Liam’s hand trembled. He picked up another letter. Then another. They were all the same—different handwritings, different decades, different languages. But the same desperate, aching devotion.
“The previous owner,” Mrs. Halder announced, stepping aside to let Liam enter first, “was a rather… theatrical person.”
Liam stood up, holding the journal against his chest. He looked at the purple door, the piled letters, the empty chair facing the sea.
“This is the one she meant,” Mrs. Halder said, her voice dropping to a hush. “The Capri Cavanni room. The staff says no one’s been inside since she died.” capri cavanni room
Liam closed the journal. The sun had dipped below the horizon, and the room was now filled with a deep, velvet twilight. Outside, the sea sighed against the cliffs.
That was the first thing Liam noticed when the realtor finally slid the antique brass key into the lock and pushed open the heavy oak door. It wasn't perfume, exactly—more like the ghost of one: bergamot, old paper, and the faint, salty whisper of the Mediterranean. The realtor, a pinched woman named Mrs. Halder, wrinkled her nose as if she smelled a gas leak.

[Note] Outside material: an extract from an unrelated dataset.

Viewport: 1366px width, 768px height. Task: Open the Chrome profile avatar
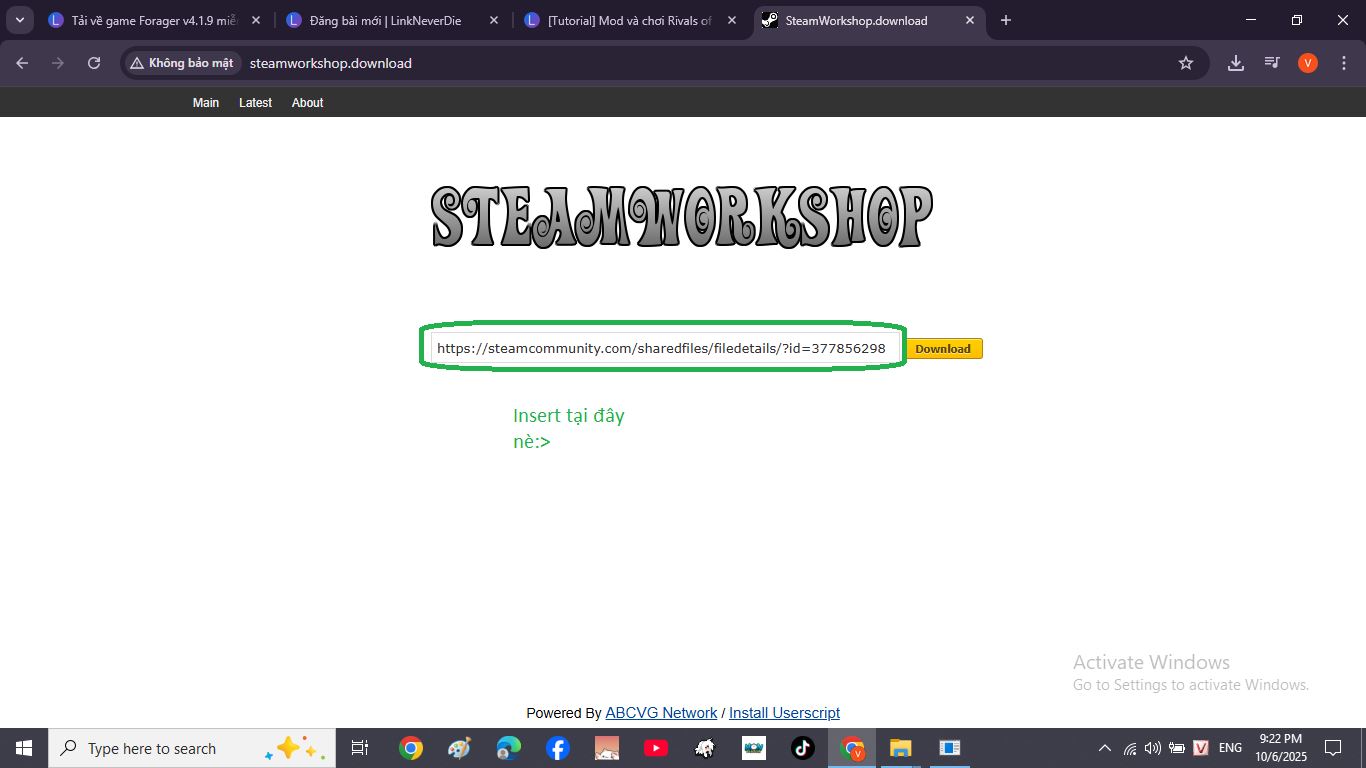pyautogui.click(x=1307, y=63)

They covered every other surface—tied in faded silk ribbons, stuffed into the marble fireplace, piled on the vanity, spilling from hatboxes stacked to the ceiling. Liam walked slowly to the vanity, his shoes silent on the Persian rug. A single letter lay open, the ink a faded sepia. Liam’s hand trembled
My dearest Capri, it read. They tell me I am a fool to keep writing. They tell me you are a myth, a face on a screen. But I saw you that night at the Riviera, and I know you are real. You looked at me. You saw me. I will wait on the balcony of the Grand Hotel until the day you come down to the sea.
The room still smelled like her.
And walked into a preserved dream.
It was the letters. Thousands of them.
“Love letters,” he whispered.
Liam turned in a slow circle. He imagined Capri Cavanni, in the last years of her life, sitting in this very room. Not as a glamorous star, but as an old woman with papery skin and watery eyes. He imagined her lighting a cigarette, picking up a letter at random, and reading the words of someone who had loved her from afar. Someone who had built a fantasy around her face. Halder announced, stepping aside to let Liam enter
The key was different from the others—smaller, made of blackened steel. It turned with a click that sounded like a held breath.